Oil prices rose markedly, returning to positive territory, aided by the official statistics on petroleum products in the US.. Support for oil was also a weakening US currency.

US Department of Energy reported that in the week from 14 to 21 October crude oil inventories fell by 553,000 barrels, while expected to grow by 1 mln barrels. Thus, oil reserves have shown reductions in seven of the last eight weeks. Oil reserves in Cushing terminal fell by 1.3 million barrels to 58.4 million barrels. Gasoline stocks fell by 2 million barrels to 226 million barrels. Analysts had expected a decline of only 600,000 barrels. Distillate stocks fell 3.4 million barrels to 152.4 million barrels, while analysts had expected a decline of 900,000 barrels.
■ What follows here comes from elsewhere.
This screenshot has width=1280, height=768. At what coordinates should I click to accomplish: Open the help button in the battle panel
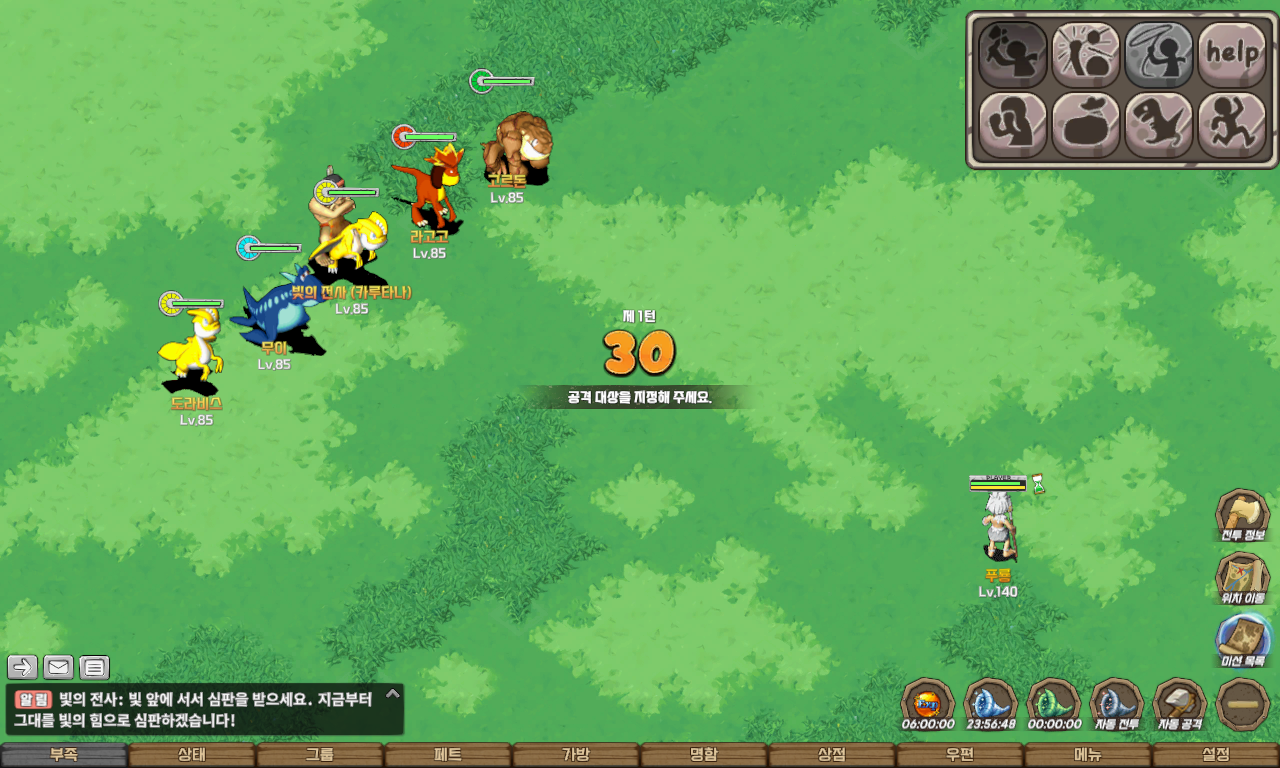(x=1232, y=53)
The utilization of refining capacity increased by 0.6% to 85.6%. Analysts suggested that the figure will rise to 0.7%. Meanwhile, oil production in the US rose to 8.504 million barrels per day versus 8.464 million barrels per day in the previous week.

“Traders were forced to close some short positions, however, do not expect a strong rise in prices. Investors want to understand whether the stock drop is only a one-off or it indicates improvement in the demand pattern..”, – Gene McGillian said Tradition Energy.

The cost of the December futures on US light crude oil WTI (Light Sweet Crude Oil) rose to 49.72 dollars per barrel on the New York Mercantile Exchange.

December futures price for Brent crude rose to 50.40 dollars a barrel on the London Stock Exchange ICE Futures Europe.